Patristic Lectionary—24 December 2020, Vigil of the Nativity of Our Lord

[Consonant with both Anglicanism’s and monasticism’s love of patristic theology-spirituality, I occasionally post selections from Durham University’s two-year lectionary for the Divine Office that draws mostly from patristic writings.  The lectionary was initially edited by Stephen Mark Holmes (University of Edinburgh School of Divinity) and subsequently re-edited and formatted by Michele Freyhauf (Durham University).  Click here for the link to the lectionary.]

Patristic Lectionary—24 December 2020, Vigil of the Nativity of Our Lord

[The image is of Our Lady of Walsingham.  Medieval England added an eighth O Antiphon, O Virgo Virginum.  The seven-letter acrostic of the traditional O Antiphons, Ero cras (“Tomorrow I come”), thus became an eight-letter acrostic, Vero cras (“Truth tomorrow” or “Truly tomorrow”).  “O Virgin of virgins, how shall this be? / For neither before thee was any like thee, nor shall there be after. / Daughters of Jerusalem, why marvel ye at me? / The thing which ye behold is a divine mystery.”]

Isaiah 44:1-8, 21-23

Promises of Redemption

“But now hear, O Jacob my servant, Israel whom I have chosen! Thus says the LORD who made you, who formed you from the womb and will help you: Fear not, O Jacob my servant, Jeshurun whom I have chosen. For I will pour water on the thirsty land, and streams on the dry ground; I will pour my Spirit upon your descendants, and my blessing on your offspring. They shall spring up like grass amid waters, like willows by flowing streams. This one will say, ‘I am the LORD’s’, another will call himself by the name of Jacob, and another will write on his hand, ‘The LORD’s’, and surname himself by the name of Israel.”

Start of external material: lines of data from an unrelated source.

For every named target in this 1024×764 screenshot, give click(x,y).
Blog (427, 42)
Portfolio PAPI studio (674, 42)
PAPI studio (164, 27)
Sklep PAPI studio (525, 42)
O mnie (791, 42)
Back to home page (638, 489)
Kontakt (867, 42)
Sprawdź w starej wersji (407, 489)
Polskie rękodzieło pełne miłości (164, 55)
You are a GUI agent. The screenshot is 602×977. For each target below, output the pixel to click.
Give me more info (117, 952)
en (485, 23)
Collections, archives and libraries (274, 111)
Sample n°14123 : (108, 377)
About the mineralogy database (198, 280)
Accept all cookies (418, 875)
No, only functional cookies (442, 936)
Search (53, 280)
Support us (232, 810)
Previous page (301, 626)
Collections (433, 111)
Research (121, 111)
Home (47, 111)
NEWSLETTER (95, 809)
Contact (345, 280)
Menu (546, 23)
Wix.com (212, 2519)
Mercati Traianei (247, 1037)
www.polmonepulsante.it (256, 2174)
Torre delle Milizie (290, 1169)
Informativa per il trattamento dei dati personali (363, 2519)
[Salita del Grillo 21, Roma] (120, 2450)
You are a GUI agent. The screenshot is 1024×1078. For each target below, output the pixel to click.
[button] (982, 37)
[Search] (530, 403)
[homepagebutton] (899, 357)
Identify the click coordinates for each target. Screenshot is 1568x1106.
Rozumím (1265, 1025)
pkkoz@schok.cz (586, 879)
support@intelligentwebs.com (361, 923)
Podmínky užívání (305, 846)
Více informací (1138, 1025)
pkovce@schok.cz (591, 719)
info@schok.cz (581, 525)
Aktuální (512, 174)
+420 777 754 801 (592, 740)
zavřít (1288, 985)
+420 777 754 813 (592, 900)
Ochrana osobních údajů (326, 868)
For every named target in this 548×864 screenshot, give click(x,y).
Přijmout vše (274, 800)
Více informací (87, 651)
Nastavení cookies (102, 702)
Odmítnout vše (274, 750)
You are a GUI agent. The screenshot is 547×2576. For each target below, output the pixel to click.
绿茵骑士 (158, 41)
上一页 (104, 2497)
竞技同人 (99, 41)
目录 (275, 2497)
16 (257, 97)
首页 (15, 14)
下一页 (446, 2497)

Thus says the LORD, the King of Israel and his Redeemer, the LORD of hosts: “I am the first and I am the last; besides me there is no god. Who is like me? Let him proclaim it, let him declare and set it forth before me. Who has announced from of old the things to come? Let them tell us what is yet to be. Fear not, nor be afraid; have I not told you from of old and declared it? And you are my witnesses! Is there a God besides me? There is no Rock; I know not any.”

Remember these things, O Jacob, and Israel, for you are my servant; I formed you, you are my servant; O Israel, you will not be forgotten by me. I have swept away your transgressions like a cloud, and your sins like mist; return to me, for I have redeemed you.

Sing, O heavens, for the LORD has done it; shout, O depths of the earth; break forth into singing, O mountains, O forest, and every tree in it! For the LORD has redeemed Jacob and will be glorified in Israel.

St. Ambrose

Expositio psalmi CXVIII, 12, 13-15 (Corpus Scriptorum Ecclesiasticorum Latinorum 62, 258-260)

The divine Word, coming and knocking at the door of our soul, challenges our indolence and rouses us from slumber. His desire is always to enter and make his home with us. It is our own fault, therefore, if he does not always do so, or if, having once entered, he does not always stay with us.

Let your door stand open to receive him, unlock your soul to him, lay bare the hidden recesses of your mind. Show him the coffers of innocence, the treasure house of peace; let him see how beautiful his grace has made you. Throw wide the gate of your heart, run toward the sun whose unfailing light shines on every man. That true light shines for everyone, but those who close their windows deprive themselves of its eternal radiance. If you shut the door of your mind you shut out Christ. Though he has the power to enter, he does not care to burst in uninvited or to force himself upon us against our will.

Born of a virgin, Christ came forth from the womb to shed his light over the whole world, so that everything might be illumined by his rays. His light is received by all who long to see the splendour of that everlasting glory which no darkness can ever dim. Here, the sun of our daily experience is succeeded by the darkness of night; but the sun of holiness knows no setting since wisdom can never give place to evil.

Blessed is the soul at whose door Christ stands and knocks. Our door is faith; if faith is strong enough, the whole house is safe. That is the door by which Christ enters. Let us be alert, then, otherwise the Bridegroom may come and find himself shut out, and so take his departure. But if your heart is watchful, he will knock and ask you to open your door to him.

Our soul has its door, our soul has its gates – gates of which Scripture says: Swing back your gates, captains of the guard; swing back, everlasting gates! Let the King of glory enter! Heaven must surely lie within those souls whose gates are everlasting. If you will swing back the gates of your faith, the King of glory will enter your house in triumphal procession, bearing the insignia of his own passion.

Holiness too has its gates. We find in Scripture those words that the Lord Jesus spoke through his prophet: Open for me the gates of holiness, and that other text: Praise the Lord, Jerusalem; Zion, praise your God, for he has strengthened the bars of your gates.

It is the soul, therefore, that has its door, its gates, and to this door and these gates Christ comes and knocks. Open up to him; his desire is to enter, to find his bride watching and waiting for his coming.